Текст научной работы на тему «На пути от пирамид к сельве:к феноменологии приключения»

Философский журнал 2019. Т. 12. № 3. С. 62-75 УДК 141.32

The Philosophy Journal 2019, Vol. 12, No. 3, pp. 62-75 DOI 10.21146/2072-0726-2019-12-3-62-75

В. П. Визгин

НА ПУТИ ОТ ПИРАМИД К СЕЛЬВЕ: К ФЕНОМЕНОЛОГИИ ПРИКЛЮЧЕНИЯ

Визгин Виктор Павлович - доктор философский наук, главный научный сотрудник. Институт философии РАН. Российская Федерация, 109240, г. Москва, ул. Гончарная, д. 12, стр. 1; e-mail: [email protected]

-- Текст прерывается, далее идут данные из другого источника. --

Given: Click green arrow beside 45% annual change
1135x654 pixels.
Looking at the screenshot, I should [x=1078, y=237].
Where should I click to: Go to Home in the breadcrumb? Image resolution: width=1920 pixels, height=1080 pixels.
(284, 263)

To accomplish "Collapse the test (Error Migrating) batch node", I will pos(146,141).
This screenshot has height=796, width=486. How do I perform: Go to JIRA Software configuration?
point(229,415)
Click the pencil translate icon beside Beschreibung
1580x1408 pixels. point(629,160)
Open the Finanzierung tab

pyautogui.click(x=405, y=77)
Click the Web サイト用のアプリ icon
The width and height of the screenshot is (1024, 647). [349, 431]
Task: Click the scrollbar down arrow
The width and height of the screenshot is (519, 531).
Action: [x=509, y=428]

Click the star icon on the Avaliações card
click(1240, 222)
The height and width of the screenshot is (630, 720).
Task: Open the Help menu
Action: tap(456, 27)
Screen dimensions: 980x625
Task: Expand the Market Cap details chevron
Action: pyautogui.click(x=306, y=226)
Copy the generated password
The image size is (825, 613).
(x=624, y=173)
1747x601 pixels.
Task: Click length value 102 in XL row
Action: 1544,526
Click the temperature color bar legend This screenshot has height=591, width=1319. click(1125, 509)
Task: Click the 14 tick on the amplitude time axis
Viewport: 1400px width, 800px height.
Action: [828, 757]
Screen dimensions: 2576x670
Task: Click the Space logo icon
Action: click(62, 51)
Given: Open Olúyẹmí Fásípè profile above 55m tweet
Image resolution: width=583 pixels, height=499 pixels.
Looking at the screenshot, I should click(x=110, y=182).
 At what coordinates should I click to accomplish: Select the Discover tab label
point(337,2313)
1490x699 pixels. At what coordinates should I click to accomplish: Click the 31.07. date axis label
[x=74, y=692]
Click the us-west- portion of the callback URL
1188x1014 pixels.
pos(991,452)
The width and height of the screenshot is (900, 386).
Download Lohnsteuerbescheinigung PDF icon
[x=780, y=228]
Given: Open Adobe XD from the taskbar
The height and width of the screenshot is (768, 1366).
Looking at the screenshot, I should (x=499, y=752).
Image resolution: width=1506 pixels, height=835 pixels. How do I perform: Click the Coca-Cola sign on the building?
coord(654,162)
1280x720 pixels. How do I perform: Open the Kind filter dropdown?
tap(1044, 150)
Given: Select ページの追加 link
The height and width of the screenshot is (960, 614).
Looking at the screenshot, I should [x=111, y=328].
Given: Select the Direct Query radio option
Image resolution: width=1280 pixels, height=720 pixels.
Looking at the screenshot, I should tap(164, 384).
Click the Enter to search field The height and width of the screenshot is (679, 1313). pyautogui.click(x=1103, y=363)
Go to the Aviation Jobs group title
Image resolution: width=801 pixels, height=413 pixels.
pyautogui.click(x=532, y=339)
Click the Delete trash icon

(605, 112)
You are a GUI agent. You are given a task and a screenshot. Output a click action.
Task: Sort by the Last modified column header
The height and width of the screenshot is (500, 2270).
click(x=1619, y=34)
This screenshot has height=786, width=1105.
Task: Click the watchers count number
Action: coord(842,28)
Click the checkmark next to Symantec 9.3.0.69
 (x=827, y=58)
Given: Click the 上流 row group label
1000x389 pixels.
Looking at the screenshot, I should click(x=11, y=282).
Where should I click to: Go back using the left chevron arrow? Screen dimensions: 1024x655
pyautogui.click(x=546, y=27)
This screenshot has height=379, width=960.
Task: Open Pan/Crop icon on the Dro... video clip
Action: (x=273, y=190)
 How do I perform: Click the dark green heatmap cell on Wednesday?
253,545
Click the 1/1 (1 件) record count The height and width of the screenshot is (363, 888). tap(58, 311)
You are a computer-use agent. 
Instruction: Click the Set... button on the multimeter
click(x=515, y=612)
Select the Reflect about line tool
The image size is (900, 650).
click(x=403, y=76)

На материале «Размышлений о Дон Кихоте» Хосе Ортеги-и-Гассета автор статьи обращается к теме поворота философии XX в. от идеализма и картезианского разума к новой ориентации, заданной у испанского философа такими проблемными понятиями, как жизнь человека, жизненный и исторический разум, рациовита-лизм. Одно из центральных мест в указанной тематической оптике принадлежит понятию приключения, запрет на которое служит лакмусовой бумажкой картезианского духа. Работа открывается анализом проблемы соотношения инноваций Ортеги, в основе которых лежит его тезис «я есть я и мои обстоятельства» (1914), означающий отказ от выдвинутой Декартом фокусировки на cogito, с комплексом идей, разработанных Хайдеггером в «Бытии и времени» (1927). По мнению автора статьи, об обвинении немецкого мыслителя в «плагиате» речь у Ортеги не идет, хотя испанский философ и считает, что он опередил Хайдеггера в выдвижении поворотных идей, изменивших философию XX в. В статье раскрывается феноменология приключения как экстраординарного события в относительно стационарной системе жизнепроживания конкретного человека. В этом ее автор отчасти следует за испанским философом, реконструирующим специфику эстетики романа Сервантеса. Эскиз феноменологии приключения служит средством для раскрытия ситуации смены культурной парадигмы западной цивилизации на ее переломе от эпохи, предшествовавшей модерну, к модерну. Можно сказать, что концепт приключения, подобно катализатору, осуществляет «культурную реакцию» смены эпох от Ренессанса к классике и модерну. При этом отдаленным референтным фоном, остающимся в статье латентным, автору работы служит концепция культурных эпистем, развитая Мишелем Фуко в его книге «Слова и вещи. Археология наук о человеке» (1966).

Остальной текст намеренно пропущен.